Für die Verhandlungen über das Ausscheiden Großbritanniens aus der Europäischen Union bleibt weniger Zeit als bisher angenommen. Statt voller 2 Jahre habe man nur 15 bis höchstens 18 Monate für die Gespräche über die Einzelheiten der Trennung, sagte der Chefunterhändler der EU-Kommission, Michel Barnier. Die übrige Zeit benötige man für die Ratifizierung des Abkommens.

Die Frist von zwei Jahren ist in Artikel 50 der EU-Verträge vorgesehen. Sie beginnt, sobald Großbritannien der EU offiziell sein Austrittsgesuch unterbreitet hat. Premierministerin Theresa May hat dies bis Ende März in Aussicht gestellt. Der Deal müsste dann bis Oktober 2018 abgeschlossen sein.

Allerdings hat ein Gericht in London entschieden, dass es der britischen Regierung nicht zusteht, den EU-Austritt allein in Gang zu setzen. Stattdessen muss die Regierung das Parlament über die Aktivierung von Artikel 50 abstimmen lassen

Barnier sagte nun: "Die Europäische Union ist darauf vorbereitet, die Notifizierung zu erhalten." In den vergangenen Wochen hat Barnier nach eigenen Angaben bereits 18 der verbleibenden 27 Länder besucht, die übrigen sollen bis Ende Januar folgen. 

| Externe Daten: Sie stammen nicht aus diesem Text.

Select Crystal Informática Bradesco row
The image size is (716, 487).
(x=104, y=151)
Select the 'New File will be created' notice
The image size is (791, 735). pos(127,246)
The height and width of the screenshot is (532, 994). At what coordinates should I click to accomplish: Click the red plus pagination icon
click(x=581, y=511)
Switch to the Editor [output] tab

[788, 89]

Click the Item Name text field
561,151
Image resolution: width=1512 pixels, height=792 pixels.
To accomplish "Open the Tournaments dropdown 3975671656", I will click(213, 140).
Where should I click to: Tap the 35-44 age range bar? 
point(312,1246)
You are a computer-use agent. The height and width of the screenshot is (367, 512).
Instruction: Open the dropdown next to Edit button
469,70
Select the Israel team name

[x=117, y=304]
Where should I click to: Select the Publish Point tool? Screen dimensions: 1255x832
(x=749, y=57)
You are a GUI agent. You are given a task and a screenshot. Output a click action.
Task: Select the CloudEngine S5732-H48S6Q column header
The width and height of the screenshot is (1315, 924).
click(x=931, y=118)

Über vier Grundprinzipien für die Verhandlungen herrsche Einigkeit: Die EU solle einig bleiben; Drittländer – und dazu zählt künftig auch Großbritannien – könnten nie dieselben Rechte haben wie Mitgliedsländer; vor der Notifizierung gebe es keine Verhandlungen; und für den Binnenmarkt gälten vier Freiheiten, also auch die Freizügigkeit. "Rosinenpicken ist keine Option", sagte Barnier.